Commons Confidential: No trust in Truss

Your weekly dose of gossip from around Westminster.   

By Kevin Maguire

With a brass neck garlanded by chutzpah, Boris Johnson exhibited breathtaking audacity as he kept a straight face while commanding Liz Truss to grovel over a gaffe. My snout reports No 10 officials dug fingernails into palms and bit tongues to avoid giggling as the Prime Blunderer boasted to Aussie PM Scott Morrison that he personally instructed the International Trade Secretary to eat humble pie. Hapless Truss was forced to send an apologetic text to her counterpart down under, Dan Tehan, after a minion briefed that wise, tough Liz would sit clueless, inexperienced Dan in an “uncomfortable chair” until he delivered the beef. Guilty of a list of offences longer than his arm, Johnson’s order was the pot, an extensive range of kitchen utensils plus an aged Aga calling the kettle black.

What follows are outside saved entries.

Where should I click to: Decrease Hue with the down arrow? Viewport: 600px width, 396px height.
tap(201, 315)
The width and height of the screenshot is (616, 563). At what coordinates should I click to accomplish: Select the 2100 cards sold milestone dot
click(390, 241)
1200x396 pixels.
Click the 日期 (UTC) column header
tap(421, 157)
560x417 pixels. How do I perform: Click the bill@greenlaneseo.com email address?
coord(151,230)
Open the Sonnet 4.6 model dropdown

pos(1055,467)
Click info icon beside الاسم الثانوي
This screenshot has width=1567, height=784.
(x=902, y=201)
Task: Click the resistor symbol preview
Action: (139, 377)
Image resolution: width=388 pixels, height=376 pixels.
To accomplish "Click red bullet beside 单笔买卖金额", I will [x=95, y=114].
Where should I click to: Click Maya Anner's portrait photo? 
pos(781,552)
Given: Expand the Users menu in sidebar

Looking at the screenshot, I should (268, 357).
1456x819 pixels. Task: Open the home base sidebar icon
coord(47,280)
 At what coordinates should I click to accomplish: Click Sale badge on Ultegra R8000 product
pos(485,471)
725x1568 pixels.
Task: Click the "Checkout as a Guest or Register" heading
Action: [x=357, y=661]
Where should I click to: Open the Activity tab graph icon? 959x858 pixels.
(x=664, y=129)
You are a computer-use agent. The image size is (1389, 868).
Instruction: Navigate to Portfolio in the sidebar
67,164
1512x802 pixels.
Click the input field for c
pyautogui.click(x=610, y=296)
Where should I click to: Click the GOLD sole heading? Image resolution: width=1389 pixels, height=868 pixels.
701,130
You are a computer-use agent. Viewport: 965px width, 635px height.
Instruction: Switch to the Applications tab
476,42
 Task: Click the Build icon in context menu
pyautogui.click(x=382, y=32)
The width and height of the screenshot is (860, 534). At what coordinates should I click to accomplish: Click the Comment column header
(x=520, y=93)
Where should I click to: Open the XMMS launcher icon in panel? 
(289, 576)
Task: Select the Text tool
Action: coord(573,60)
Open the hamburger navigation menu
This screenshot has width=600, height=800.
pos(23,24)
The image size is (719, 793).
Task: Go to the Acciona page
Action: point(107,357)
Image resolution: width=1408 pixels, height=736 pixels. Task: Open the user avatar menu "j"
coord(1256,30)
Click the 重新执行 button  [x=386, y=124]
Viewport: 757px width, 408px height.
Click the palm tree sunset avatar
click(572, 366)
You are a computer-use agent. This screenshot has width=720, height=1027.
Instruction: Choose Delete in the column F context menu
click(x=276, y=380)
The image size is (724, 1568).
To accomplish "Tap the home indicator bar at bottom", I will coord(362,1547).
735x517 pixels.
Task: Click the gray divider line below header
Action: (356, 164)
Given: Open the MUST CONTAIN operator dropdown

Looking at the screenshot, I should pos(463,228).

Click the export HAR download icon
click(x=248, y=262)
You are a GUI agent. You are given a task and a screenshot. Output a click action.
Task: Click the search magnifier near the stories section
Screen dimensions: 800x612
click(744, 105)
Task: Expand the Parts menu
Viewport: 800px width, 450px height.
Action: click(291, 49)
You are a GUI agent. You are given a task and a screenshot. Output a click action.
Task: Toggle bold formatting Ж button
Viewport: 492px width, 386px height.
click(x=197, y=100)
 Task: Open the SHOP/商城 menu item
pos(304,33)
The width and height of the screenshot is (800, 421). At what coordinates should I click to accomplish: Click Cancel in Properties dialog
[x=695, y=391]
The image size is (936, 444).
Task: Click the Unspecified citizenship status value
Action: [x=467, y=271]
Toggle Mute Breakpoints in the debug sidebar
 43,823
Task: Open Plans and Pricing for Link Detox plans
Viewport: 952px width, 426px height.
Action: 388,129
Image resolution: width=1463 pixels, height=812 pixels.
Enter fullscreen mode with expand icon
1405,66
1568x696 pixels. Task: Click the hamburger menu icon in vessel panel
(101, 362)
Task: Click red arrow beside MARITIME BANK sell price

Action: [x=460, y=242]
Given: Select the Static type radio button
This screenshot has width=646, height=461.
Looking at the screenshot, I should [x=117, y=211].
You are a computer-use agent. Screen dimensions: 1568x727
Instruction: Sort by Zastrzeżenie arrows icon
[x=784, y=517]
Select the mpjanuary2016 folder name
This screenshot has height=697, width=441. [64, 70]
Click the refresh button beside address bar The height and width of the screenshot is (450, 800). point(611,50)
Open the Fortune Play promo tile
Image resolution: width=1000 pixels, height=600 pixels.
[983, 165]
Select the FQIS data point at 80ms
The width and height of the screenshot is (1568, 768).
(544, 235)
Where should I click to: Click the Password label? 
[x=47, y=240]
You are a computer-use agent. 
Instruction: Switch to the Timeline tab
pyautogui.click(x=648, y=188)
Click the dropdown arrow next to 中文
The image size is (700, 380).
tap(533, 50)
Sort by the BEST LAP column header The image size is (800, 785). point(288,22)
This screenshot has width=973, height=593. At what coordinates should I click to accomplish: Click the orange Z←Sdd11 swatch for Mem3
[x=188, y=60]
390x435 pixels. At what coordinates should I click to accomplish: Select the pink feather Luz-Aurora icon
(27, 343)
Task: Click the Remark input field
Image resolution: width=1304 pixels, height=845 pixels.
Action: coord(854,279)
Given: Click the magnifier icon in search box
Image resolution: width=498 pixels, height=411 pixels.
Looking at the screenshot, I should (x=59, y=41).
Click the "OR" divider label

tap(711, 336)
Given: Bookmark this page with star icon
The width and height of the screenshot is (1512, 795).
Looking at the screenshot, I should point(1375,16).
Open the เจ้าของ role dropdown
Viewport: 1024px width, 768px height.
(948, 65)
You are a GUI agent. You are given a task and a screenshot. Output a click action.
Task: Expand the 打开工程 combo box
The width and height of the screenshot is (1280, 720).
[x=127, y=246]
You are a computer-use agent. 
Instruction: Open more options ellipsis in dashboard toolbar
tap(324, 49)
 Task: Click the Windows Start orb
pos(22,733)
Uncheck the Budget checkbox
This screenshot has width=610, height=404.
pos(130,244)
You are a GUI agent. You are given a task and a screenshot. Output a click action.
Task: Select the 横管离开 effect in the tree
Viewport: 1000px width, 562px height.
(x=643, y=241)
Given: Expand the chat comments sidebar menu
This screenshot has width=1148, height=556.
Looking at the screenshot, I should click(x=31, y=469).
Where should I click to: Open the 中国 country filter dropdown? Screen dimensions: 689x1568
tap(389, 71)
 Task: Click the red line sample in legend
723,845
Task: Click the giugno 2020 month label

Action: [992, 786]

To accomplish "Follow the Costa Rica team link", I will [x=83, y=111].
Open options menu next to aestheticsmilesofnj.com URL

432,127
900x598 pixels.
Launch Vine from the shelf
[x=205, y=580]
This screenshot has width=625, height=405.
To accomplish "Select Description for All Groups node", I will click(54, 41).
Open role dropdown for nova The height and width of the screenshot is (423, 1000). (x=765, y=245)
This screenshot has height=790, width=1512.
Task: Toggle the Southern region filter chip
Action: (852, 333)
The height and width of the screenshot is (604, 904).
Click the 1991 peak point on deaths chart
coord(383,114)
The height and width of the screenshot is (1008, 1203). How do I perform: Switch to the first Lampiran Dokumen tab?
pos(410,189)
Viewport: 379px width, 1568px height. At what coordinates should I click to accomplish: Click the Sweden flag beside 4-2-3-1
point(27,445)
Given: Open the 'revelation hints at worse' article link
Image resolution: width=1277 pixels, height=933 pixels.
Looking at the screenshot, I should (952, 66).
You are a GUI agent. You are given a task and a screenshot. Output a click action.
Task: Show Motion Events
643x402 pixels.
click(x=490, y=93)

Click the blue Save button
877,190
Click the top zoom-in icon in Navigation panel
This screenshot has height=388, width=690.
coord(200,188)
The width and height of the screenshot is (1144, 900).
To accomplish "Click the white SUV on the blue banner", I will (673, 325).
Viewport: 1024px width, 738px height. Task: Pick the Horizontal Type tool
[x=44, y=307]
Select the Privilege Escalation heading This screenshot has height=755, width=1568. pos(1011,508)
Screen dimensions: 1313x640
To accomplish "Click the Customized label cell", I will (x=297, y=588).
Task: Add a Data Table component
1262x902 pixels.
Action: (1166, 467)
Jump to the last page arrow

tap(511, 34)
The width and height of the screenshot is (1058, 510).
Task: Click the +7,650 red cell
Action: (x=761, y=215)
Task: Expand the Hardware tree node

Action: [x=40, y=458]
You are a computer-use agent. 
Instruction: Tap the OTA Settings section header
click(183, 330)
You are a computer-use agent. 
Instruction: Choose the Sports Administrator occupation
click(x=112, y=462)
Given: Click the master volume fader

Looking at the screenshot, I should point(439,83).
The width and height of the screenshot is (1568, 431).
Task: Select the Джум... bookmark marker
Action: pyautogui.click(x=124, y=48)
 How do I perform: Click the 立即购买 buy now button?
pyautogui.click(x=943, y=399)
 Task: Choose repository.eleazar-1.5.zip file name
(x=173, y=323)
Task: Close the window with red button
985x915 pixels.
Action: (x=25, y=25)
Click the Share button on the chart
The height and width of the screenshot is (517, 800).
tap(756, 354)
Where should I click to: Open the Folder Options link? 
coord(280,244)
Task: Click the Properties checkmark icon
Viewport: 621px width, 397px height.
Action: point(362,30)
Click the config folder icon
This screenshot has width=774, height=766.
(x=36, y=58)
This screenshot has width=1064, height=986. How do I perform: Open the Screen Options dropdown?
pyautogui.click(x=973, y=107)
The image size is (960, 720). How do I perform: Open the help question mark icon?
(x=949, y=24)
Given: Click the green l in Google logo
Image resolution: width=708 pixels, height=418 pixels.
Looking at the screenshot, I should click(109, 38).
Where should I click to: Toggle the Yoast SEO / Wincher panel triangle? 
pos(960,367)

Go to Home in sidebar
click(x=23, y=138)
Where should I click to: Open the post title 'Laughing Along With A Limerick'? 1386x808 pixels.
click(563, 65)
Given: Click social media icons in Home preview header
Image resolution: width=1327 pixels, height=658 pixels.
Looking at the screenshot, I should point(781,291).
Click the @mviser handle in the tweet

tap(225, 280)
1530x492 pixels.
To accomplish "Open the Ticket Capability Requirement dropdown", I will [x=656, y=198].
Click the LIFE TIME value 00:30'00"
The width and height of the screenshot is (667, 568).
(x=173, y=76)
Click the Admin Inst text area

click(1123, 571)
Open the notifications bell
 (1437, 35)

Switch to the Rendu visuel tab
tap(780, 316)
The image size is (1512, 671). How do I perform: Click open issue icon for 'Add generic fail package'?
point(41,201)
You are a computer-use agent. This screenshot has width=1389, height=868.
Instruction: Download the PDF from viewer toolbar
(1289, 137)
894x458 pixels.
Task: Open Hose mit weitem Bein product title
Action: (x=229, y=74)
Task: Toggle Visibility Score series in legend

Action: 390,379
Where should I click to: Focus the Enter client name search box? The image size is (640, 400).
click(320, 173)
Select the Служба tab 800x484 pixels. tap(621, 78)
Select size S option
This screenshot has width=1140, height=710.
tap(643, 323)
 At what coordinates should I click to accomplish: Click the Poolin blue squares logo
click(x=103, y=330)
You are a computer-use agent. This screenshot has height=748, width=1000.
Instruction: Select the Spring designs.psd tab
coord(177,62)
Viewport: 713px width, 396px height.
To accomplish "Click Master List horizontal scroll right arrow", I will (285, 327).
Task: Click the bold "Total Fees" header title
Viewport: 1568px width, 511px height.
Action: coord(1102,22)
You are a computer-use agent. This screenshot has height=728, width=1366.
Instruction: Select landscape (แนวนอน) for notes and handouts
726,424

A round of Tories play a drinking game requiring them to knock back a glass every time 2019 rebel Neil Hudson says “As a vet…”, which is quite often. The successor to Rory Stewart in Cumbria’s Penrith constituency is unpopular with compliant colleagues. A fellow Conservative from northern England on the green benches rang a prominent Liberal Democrat to inquire if there was anything they could do to help Tim Farron, whose butchered Westmorland and Lonsdale seat could pitch him against the animal doctor. Hudson’s opposition is across the chamber, his enemies alongside.

The Mary Celeste was fully crewed compared with Keir Starmer’s tug as ratings jump ship or are pushed overboard. Recruiting replacements will be difficult. I understand a Westminster political hack who fancied a post in the past is no longer interested. They’re worried about employment security if Labour loses the Batley and Spen by-election.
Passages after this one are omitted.